Yelp to Scale Back Deals Too

According to a report in Bloomberg Yelp is scaling back on the sales resources devoted to selling Yelp Deals:

Yelp will cut its sales staff dedicated to Yelp Deals by half, the company said yesterday. Facebook, the world’s largest social network, said on Aug. 26 it would shut down its Deals local-discount feature, decamping from a business it entered in April. Both services were started to compete with Groupon Inc . . .

At San Francisco-based Yelp, about 15 salespeople will be reassigned to other areas of the business, and the number of deals e-mailed to users is unlikely to grow, Vince Sollitto, vice president of corporate communications, said in an interview yesterday.

“Rather than offer more and more deals of inherently declining quality to more and more folks over time, we want to make sure we’re only providing good, quality opportunities,” Sollitto said. “While we think the deals business is a good one, it has never been a core focus of our offering.”
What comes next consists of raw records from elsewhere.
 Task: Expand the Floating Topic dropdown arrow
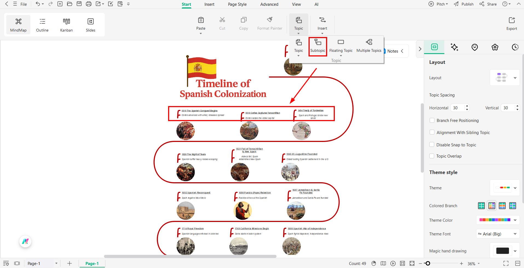(341, 56)
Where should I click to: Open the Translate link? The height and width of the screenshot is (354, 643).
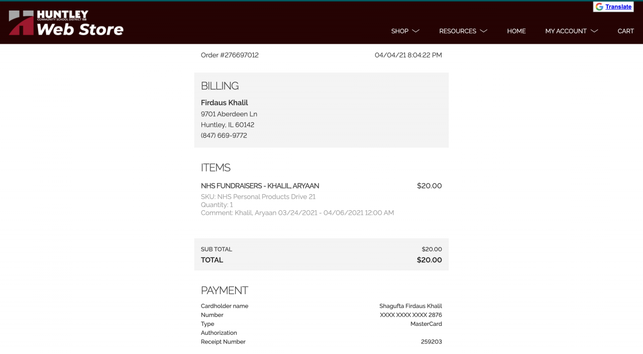pos(618,7)
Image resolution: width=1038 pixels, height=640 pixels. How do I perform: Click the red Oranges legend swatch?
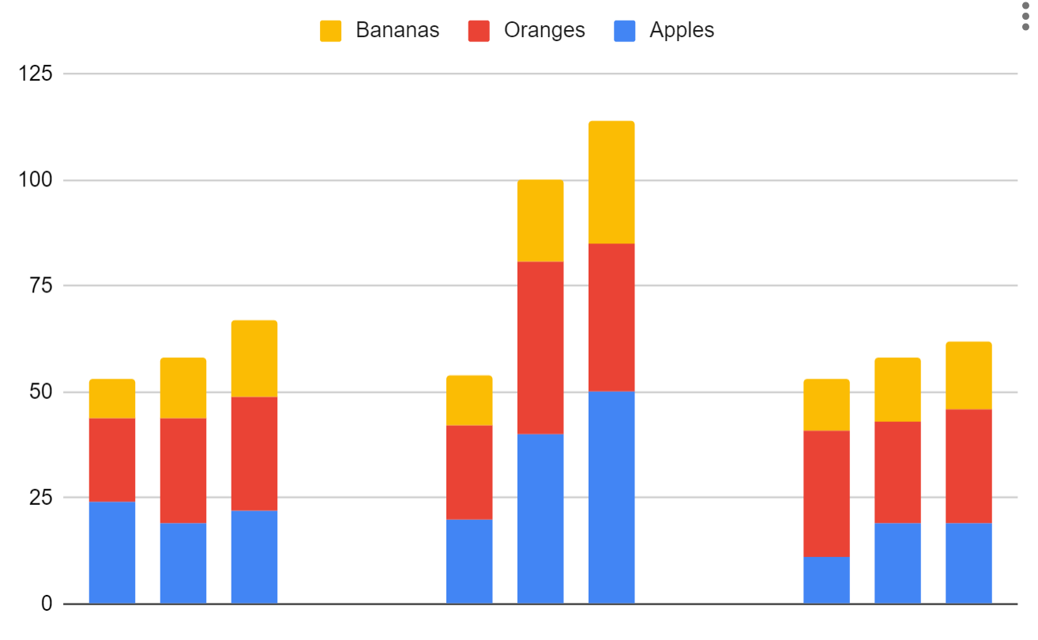point(479,31)
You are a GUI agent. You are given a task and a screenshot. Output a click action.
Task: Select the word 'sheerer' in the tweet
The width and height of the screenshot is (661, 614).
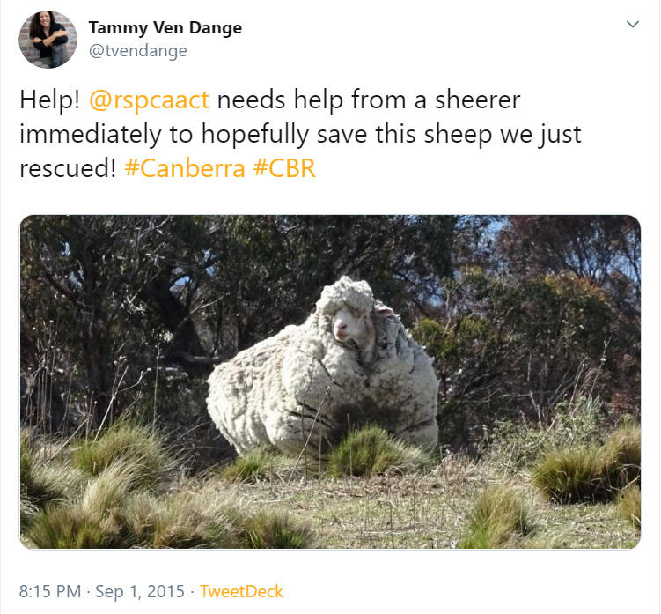(478, 100)
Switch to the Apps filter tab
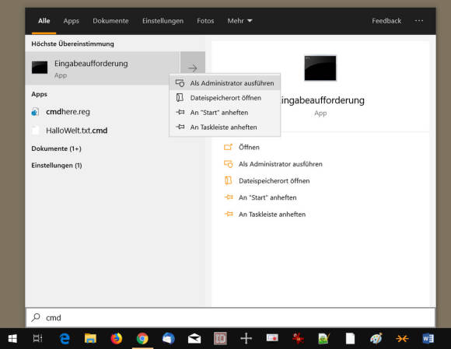Viewport: 451px width, 349px height. 71,21
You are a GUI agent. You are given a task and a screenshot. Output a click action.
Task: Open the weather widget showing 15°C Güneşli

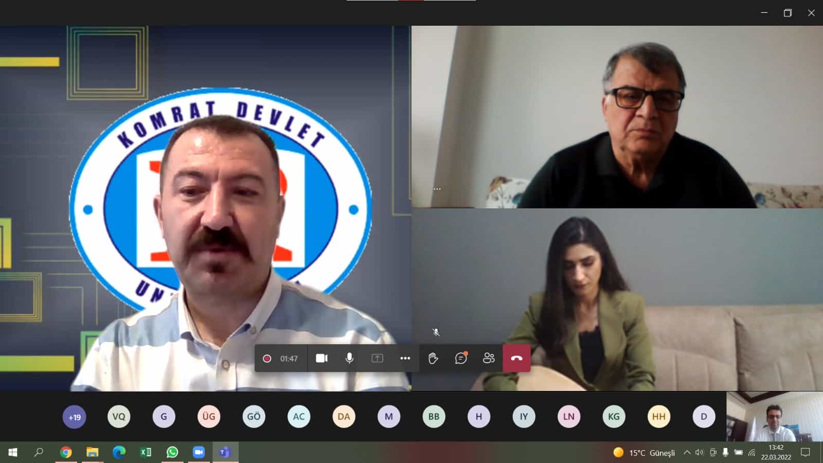coord(644,453)
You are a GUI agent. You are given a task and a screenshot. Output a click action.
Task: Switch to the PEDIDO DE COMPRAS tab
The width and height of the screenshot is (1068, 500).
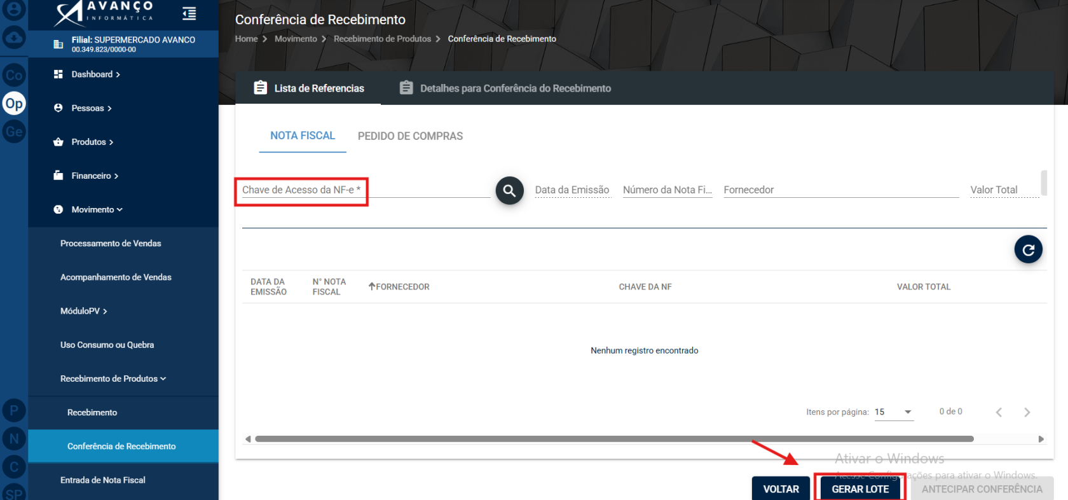(x=410, y=136)
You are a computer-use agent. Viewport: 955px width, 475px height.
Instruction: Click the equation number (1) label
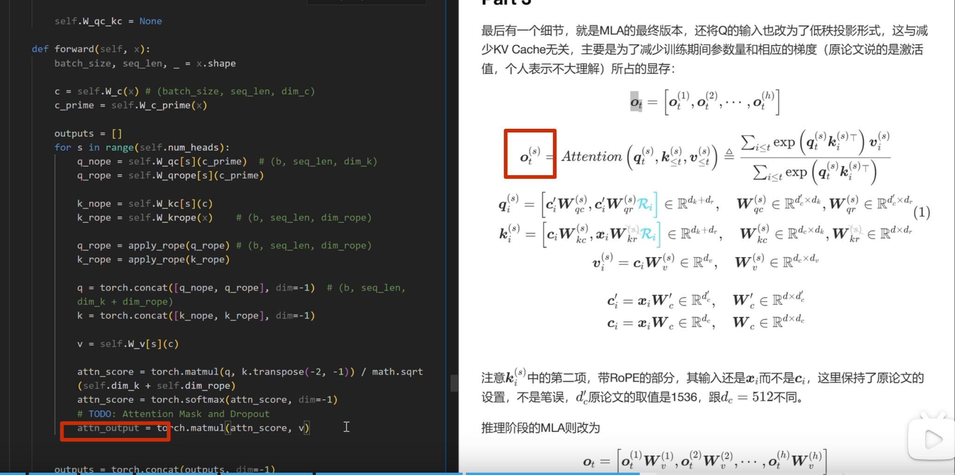921,213

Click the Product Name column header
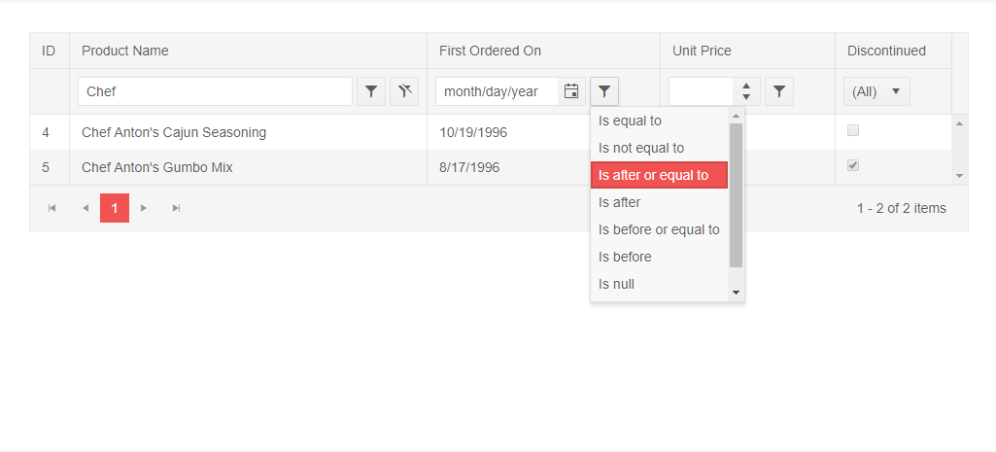[x=125, y=51]
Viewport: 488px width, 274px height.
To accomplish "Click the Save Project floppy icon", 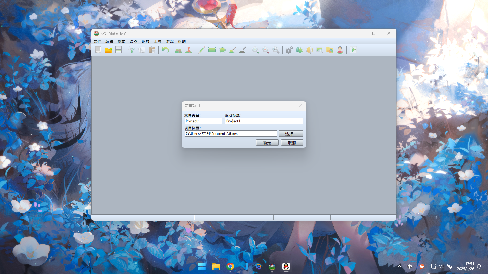I will 118,50.
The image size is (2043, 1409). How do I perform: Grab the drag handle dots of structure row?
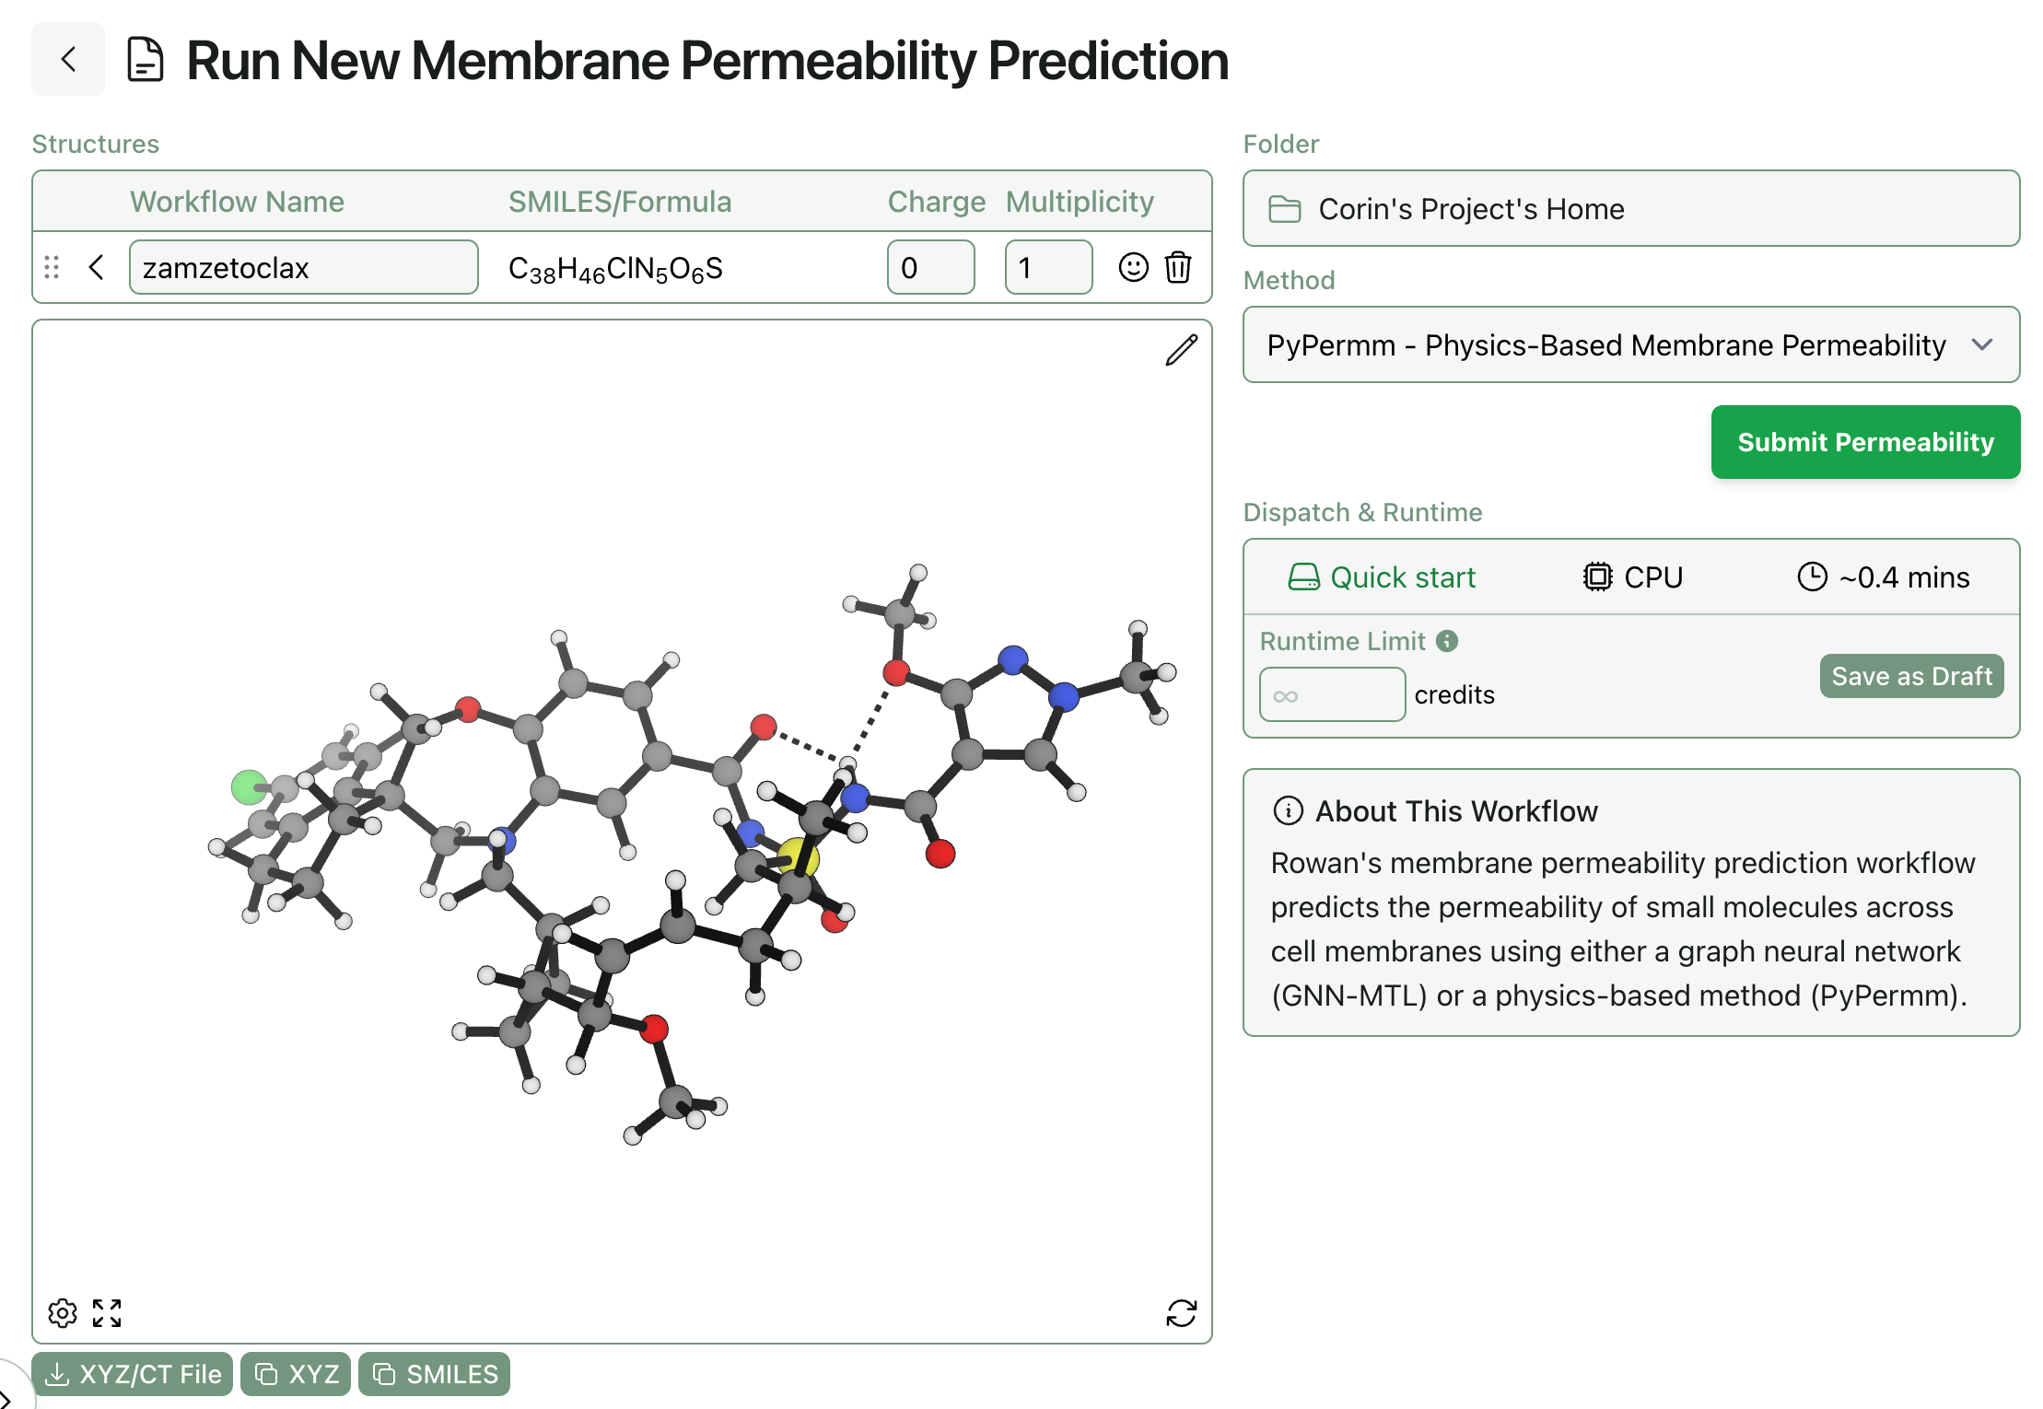pos(52,268)
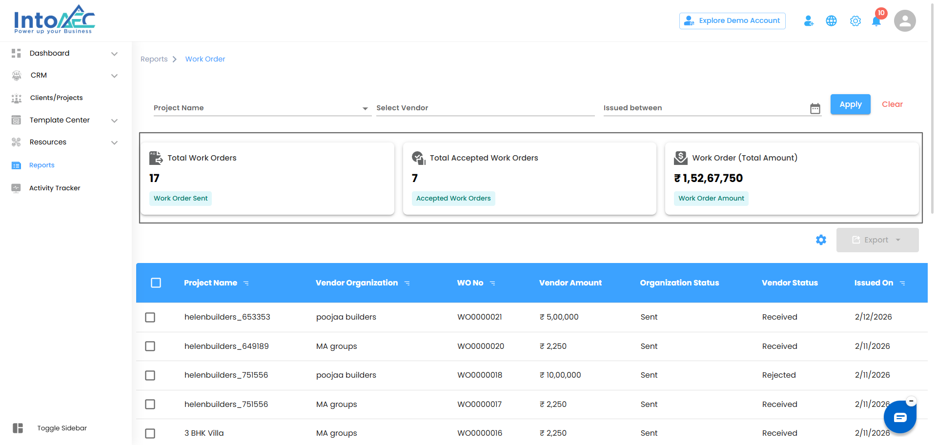937x445 pixels.
Task: Open the language globe icon
Action: [831, 21]
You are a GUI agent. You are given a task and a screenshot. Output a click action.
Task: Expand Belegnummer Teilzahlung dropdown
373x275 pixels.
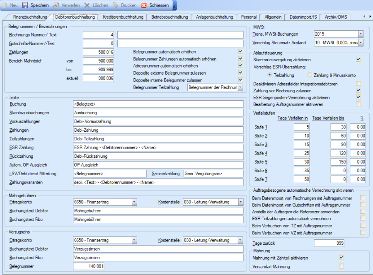240,87
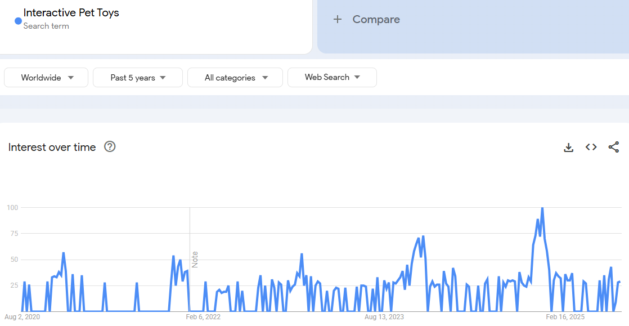Download the Interest over time data

[x=568, y=148]
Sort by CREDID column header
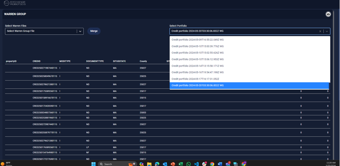 (x=36, y=61)
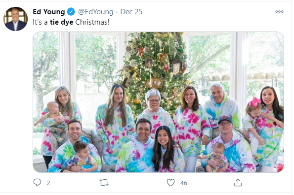294x195 pixels.
Task: Like the tweet with the heart icon
Action: coord(170,183)
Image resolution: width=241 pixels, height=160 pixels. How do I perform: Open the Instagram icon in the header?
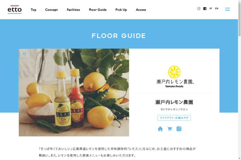pos(199,9)
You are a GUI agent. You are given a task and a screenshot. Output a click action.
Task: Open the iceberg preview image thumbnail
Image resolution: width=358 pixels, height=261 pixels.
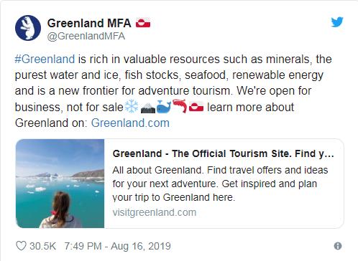coord(60,184)
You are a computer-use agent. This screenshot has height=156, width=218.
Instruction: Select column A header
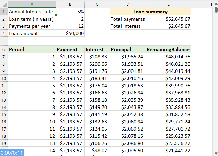32,4
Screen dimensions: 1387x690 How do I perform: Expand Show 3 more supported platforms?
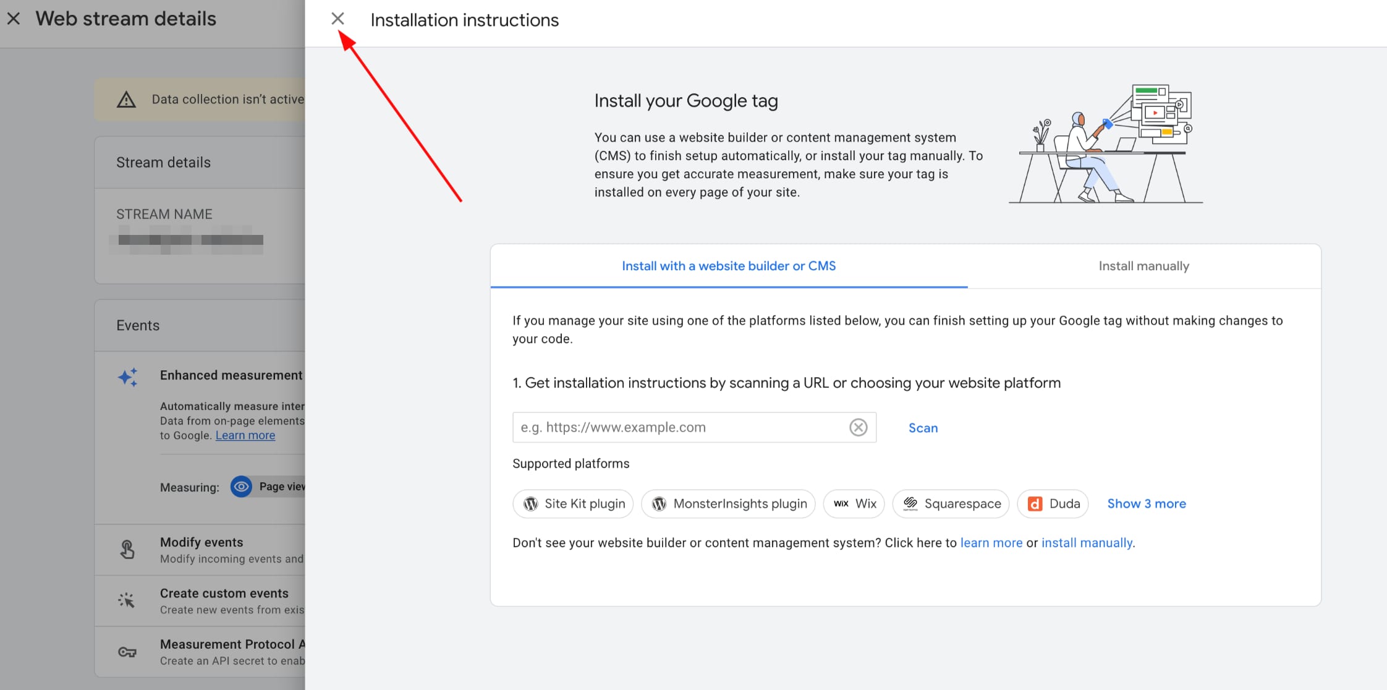1147,503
Like Facebook there are/were two types of deals on Yelp: self-service and more conventional daily deals sold by telephone. Yelp’s “special offers and announcements” were renamed “Yelp Deals.” It’s the daily deals offering that’s being scaled back. Similarly Facebook decided to shutter its daily deals program and retain its earlier “check-in deals” product (self-service).

Yelp’s retreat on daily deals is somewhat surprising, just like Facebook’s earlier move. As with Facebook, Yelp daily deals appeared to me to be a perfect fit and a great revenue opportunity for the site. However, there’s too much noise and competition in the market for both merchants and consumers.

Here’s an anecdote in the Bloomberg piece that sums up some of what’s going on with merchants and all the sales calls they’re receiving:

Merchants say that participating in the deals often leads to unsolicited calls from other coupon sites. After Kiebpoli Calnek ran a Yelp Deal advertising 50 percent off an aerial performance class in July, she began receiving calls from representatives of Groupon, LivingSocial and other deal sites every day.

“They send me e-mails, they call me, they call me again,” said Calnek, who is based in Brooklyn, New York. “I told them, ‘I’m burnt out from this deal. I have 500 new clients. Why would I want to do another one?’”

Again neither Facebook nor Yelp is exiting the “deals” business; they’re downsizing or scaling back. However, this may be the beginning of a period of attrition and consolidation. Alternatively one could look at it as part of the evolution of the deals market.